Hackett was hired by WPTV in West Palm Beach, Florida in 1973. He served as the assistant news director and 5:30 and 11 p.m. news anchor until being dismissed in 1976. At the time, the station was adopting electronic news gathering, and its management felt another anchor would be a better fit for the forthcoming format. Hackett cycled through jobs over the next several years, working short stints at KTVV in Austin, Texas (1976–1977); WBIR-TV in Knoxville, Tennessee (1977–1978); and KTVX in Salt Lake City.

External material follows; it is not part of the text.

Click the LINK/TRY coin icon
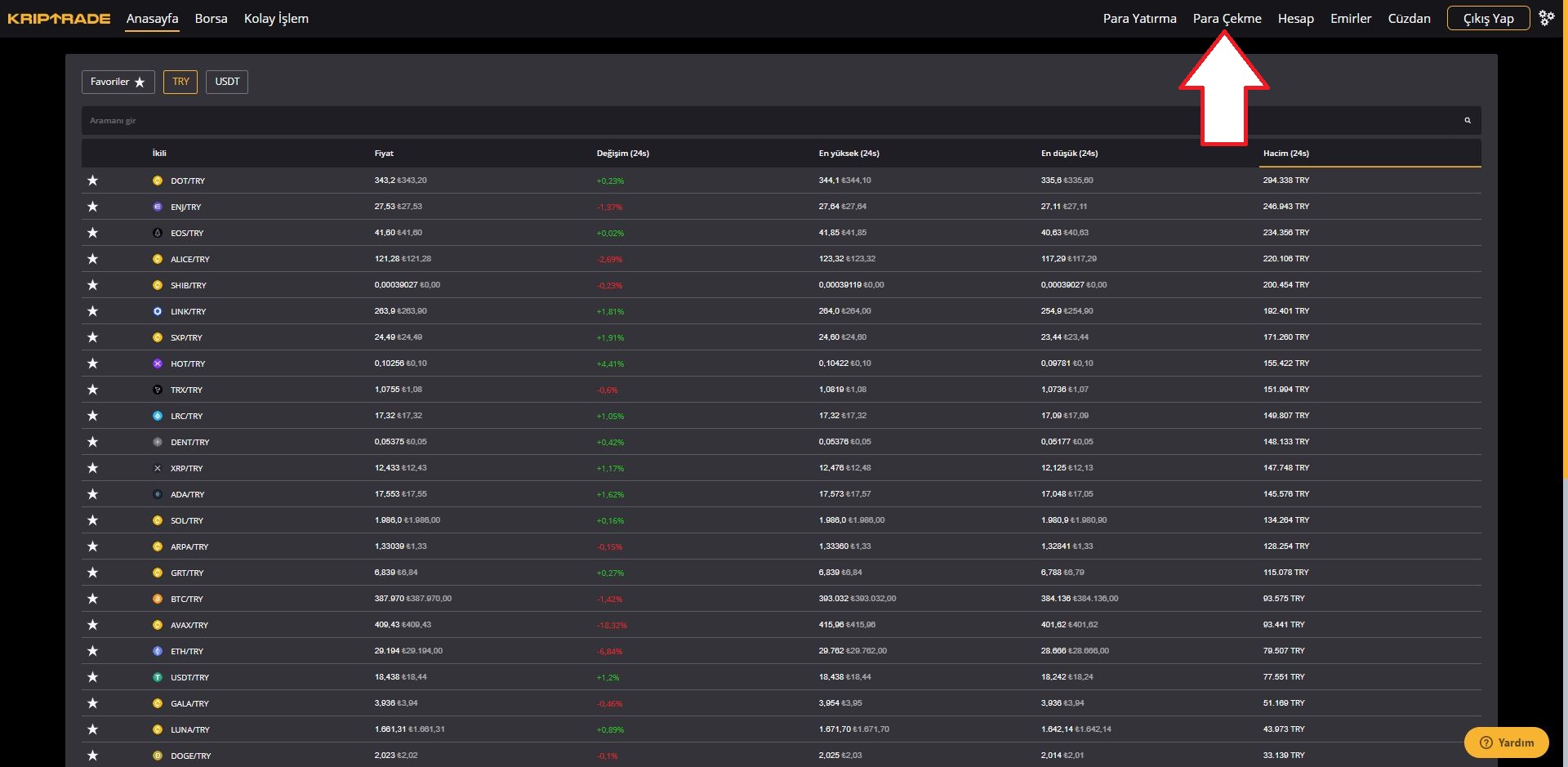 158,311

By 1980, Hackett joined the news staff of KTRK-TV in Houston. He anchored the station's Live at Five newscast before moving to weekends in 1983. In 1984, Hackett and Melanie Lawson were named the station's full-time weekend anchor team while continuing to do reporting. He was moved to anchor the 7 a.m. news in 1986.

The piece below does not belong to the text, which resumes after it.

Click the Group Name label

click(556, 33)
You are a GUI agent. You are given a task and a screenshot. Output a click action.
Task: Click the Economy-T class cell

Hackett departed KTRK-TV in 1987 after being offered a job by WWOR-TV, a New York City–market station in Secaucus, New Jersey. Hackett initially slotted into the noon and 8 p.m. newscasts, replacing Tom Dunn, but the news department was in the middle of an overhaul under new owners MCA Inc. On October 12, the station debuted an hour-long 10 p.m. newscast anchored by Hackett and Jennifer Valoppi, replacing the 8 p.m. newscast.

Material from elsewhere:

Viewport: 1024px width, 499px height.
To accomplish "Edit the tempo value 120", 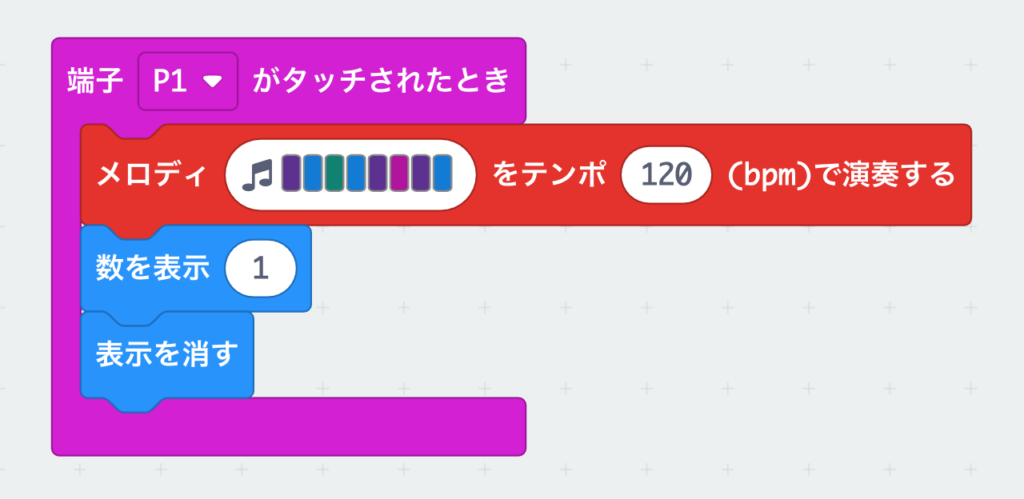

Less than a year after Hackett was hired, veteran New York City anchorman Rolland Smith became available after CBS canceled The Morning Program, a short-lived national morning show. WWOR-TV news director Tom Petner hired Smith, who was more known to New York–area viewers than Hackett; calling him "the crown jewel", he was placed on the 10 p.m. news with Valoppi, with Hackett moved to the noon news. That program was canceled as part of a major reorganization of the station's daytime programming, and Hackett departed upon the expiration of his contract in August 1989, refusing an offer to stay on in another role.

At the end of 1989, Hackett was hired by WVIT in Hartford, Connecticut to anchor the station's 6 and 11 p.m. newscasts. Hackett brought a profile of experience to the position, as previously, WVIT evening anchor Joanne Nesti had been paired with newcomers to broadcasting—Anthony Everett and Toby Moffett. However, industry observers doubted that Hackett would provide a ratings boost to WVIT's third-rated local news. In 1993, he was forced out by a broader news anchor reshuffling at Connecticut's TV stations. WVIT hired Gerry Brooks, a popular anchor at market-leading WFSB, to present the 6 and 11 p.m. news alongside Nesti, and Hackett acknowledged the move would lead to his departure. Hackett doubted he'd work in television news again, telling Jon Lender of the Hartford Courant that he was not "impressed with the direction the medium was heading in" and lamenting its "trivialization".

Though he worked in radio news in New York, Hackett remained out of the television industry until December 2003, when he became the main anchor and news director at WHSV-TV in Harrisonburg, Virginia. He retired from the position on August 18, 2006.

==Personal life==
Off and on over the years, as early as 1984, Hackett worked on a novel fictionalizing his experiences in Vietnam. He was still marketing the manuscript, as well as a second book, as of 2006.